On June 26, 2015, the Supreme Court of the United States decided Obergefell v. Hodges, No. 14-556, resolving three consolidated appeals. The Court held that the Fourteenth Amendment’s Due Process and Equal Protection Clauses guarantee same-sex couples the right to marry in all states and require states to recognize same-sex marriages performed in other states.
Michigan, Kentucky, and Ohio each define marriage as a union between one man and one woman. In three separate lawsuits, 14 same-sex couples and two men whose same-sex partners were deceased sued the state officials responsible for enforcing those state laws. All three cases presented the question of whether the Fourteenth Amendment requires a state to recognize a same-sex marriage licensed and performed in a state where same-sex marriage is legal. The Michigan and Kentucky cases presented the additional question of whether the Fourteenth Amendment requires a state to license same-sex marriages itself. Each district court ruled in favor of the plaintiffs and invalidated the challenged same-sex marriage prohibition. The Sixth Circuit Court of Appeals consolidated the cases and reversed, holding that states have no constitutional obligation to license same-sex marriages or to recognize same-sex marriages performed in other states.
The Supreme Court reversed, holding both that states must license same-sex marriages and that they must recognize same-sex marriages performed in other states. The Court first traced the “transcendent importance of marriage” and its historical and legal evolution, then turned to the Due Process Clause of the Fourteenth Amendment. Recognizing that same-sex marriage bans had long seemed “natural and just,” the Court concluded that their “inconsistency with the central meaning of the fundamental right to marry is now manifest.” With that knowledge, the Court held that “laws excluding same-sex couples from the marriage right impose stigma and injury of the kind prohibited by our basic charter.”
The Court also considered the “interlocking nature” of the Fourteenth Amendment’s Due Process and Equal Protection Clauses. Because barring same-sex couples from exercising a fundamental right denies them the benefits afforded to opposite-sex couples, the Court held that the Equal Protection Clause also prohibits states from depriving same-sex couples of the right to marry. The Court also held that states may not refuse to recognize a lawful same-sex marriage performed in another state “on the ground of its same-sex character.”
Although the Court rejected the states’ arguments on both questions presented, it emphasized that the First Amendment ensures that opponents of same-sex marriage “may continue to advocate with utmost, sincere conviction.”
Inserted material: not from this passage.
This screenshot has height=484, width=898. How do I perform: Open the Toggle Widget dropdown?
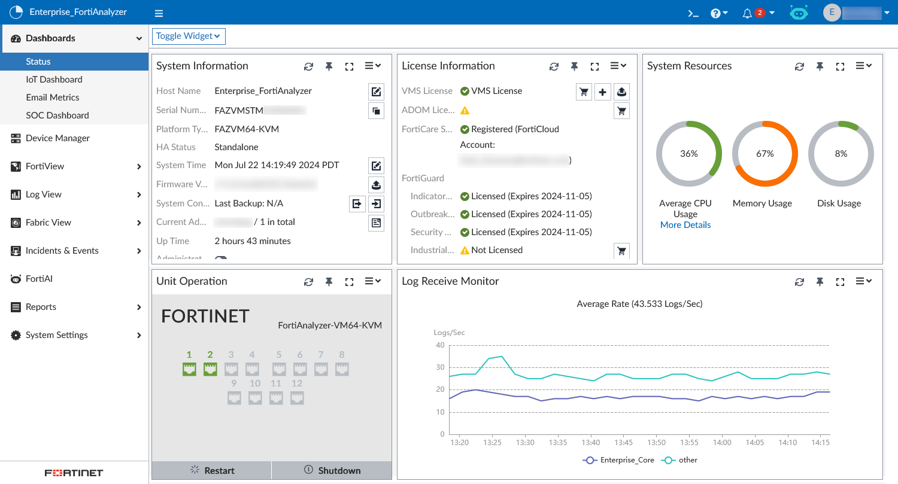(188, 36)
Justice Kennedy delivered the opinion for the Court, in which Justices Ginsburg, Breyer, Sotomayor, and Kagan joined. Chief Justice Roberts filed a dissenting opinion, in which Justices Scalia and Thomas joined. Justice Scalia filed a dissenting opinion, in which Justice Thomas joined. Justice Thomas filed a dissenting opinion, in which Justice Scalia joined. Justice Alito filed a dissenting opinion, in which Justices Scalia and Thomas joined.